From the entries below, return only the lines starting at the one that contains "Task: Select the" and ending at the one that contains "Task: Choose Когда", exactly as they stand.

Data in this exercise:
--- START ---
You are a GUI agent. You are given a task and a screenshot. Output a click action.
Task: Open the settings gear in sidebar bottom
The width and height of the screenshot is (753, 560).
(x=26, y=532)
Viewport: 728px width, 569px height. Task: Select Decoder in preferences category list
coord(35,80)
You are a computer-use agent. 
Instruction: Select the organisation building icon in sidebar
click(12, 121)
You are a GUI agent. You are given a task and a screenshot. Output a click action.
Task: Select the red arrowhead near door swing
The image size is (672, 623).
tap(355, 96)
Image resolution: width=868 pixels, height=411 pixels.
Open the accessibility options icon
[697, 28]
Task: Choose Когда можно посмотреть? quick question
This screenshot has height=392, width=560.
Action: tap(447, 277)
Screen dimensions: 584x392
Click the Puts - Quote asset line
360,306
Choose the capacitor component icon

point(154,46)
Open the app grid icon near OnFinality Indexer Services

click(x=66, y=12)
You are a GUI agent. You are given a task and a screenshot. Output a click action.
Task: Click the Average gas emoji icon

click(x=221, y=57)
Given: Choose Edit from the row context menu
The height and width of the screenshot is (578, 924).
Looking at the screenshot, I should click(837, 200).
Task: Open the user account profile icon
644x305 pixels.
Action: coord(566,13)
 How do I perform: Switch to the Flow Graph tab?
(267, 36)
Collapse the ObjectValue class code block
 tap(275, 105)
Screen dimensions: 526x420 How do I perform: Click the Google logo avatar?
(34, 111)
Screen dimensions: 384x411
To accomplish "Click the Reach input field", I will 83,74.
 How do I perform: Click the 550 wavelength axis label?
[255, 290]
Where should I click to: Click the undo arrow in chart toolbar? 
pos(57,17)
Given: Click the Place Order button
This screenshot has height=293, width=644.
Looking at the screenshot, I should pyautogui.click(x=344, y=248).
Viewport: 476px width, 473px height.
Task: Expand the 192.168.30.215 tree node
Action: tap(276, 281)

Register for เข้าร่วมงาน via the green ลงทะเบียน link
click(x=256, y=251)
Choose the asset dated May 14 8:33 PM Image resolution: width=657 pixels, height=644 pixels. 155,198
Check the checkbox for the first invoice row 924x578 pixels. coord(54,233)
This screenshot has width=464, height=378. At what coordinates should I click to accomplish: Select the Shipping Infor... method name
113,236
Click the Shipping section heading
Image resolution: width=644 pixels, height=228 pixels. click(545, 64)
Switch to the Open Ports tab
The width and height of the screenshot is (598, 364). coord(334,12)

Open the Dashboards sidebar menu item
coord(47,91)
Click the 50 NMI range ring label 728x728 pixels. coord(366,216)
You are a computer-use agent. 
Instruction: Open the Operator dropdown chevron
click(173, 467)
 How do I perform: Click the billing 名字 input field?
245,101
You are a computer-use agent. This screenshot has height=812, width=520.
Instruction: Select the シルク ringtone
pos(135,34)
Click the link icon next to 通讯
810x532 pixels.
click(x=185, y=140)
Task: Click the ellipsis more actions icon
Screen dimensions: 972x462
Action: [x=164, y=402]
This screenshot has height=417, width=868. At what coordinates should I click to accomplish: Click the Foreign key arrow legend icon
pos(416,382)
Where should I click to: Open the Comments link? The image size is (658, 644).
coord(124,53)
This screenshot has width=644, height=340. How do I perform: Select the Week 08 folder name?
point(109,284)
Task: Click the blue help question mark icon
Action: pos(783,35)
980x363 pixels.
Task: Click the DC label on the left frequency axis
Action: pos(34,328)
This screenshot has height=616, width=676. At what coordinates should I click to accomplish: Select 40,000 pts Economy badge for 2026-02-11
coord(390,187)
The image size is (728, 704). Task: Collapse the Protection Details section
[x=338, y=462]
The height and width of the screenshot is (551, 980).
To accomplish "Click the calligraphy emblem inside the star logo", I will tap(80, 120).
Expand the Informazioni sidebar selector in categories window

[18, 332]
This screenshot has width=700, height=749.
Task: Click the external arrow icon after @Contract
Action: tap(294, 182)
--- END ---
Result:
Task: Select the red arrowhead near door swing
The image size is (672, 623).
tap(355, 96)
Image resolution: width=868 pixels, height=411 pixels.
Open the accessibility options icon
[697, 28]
Task: Choose Когда можно посмотреть? quick question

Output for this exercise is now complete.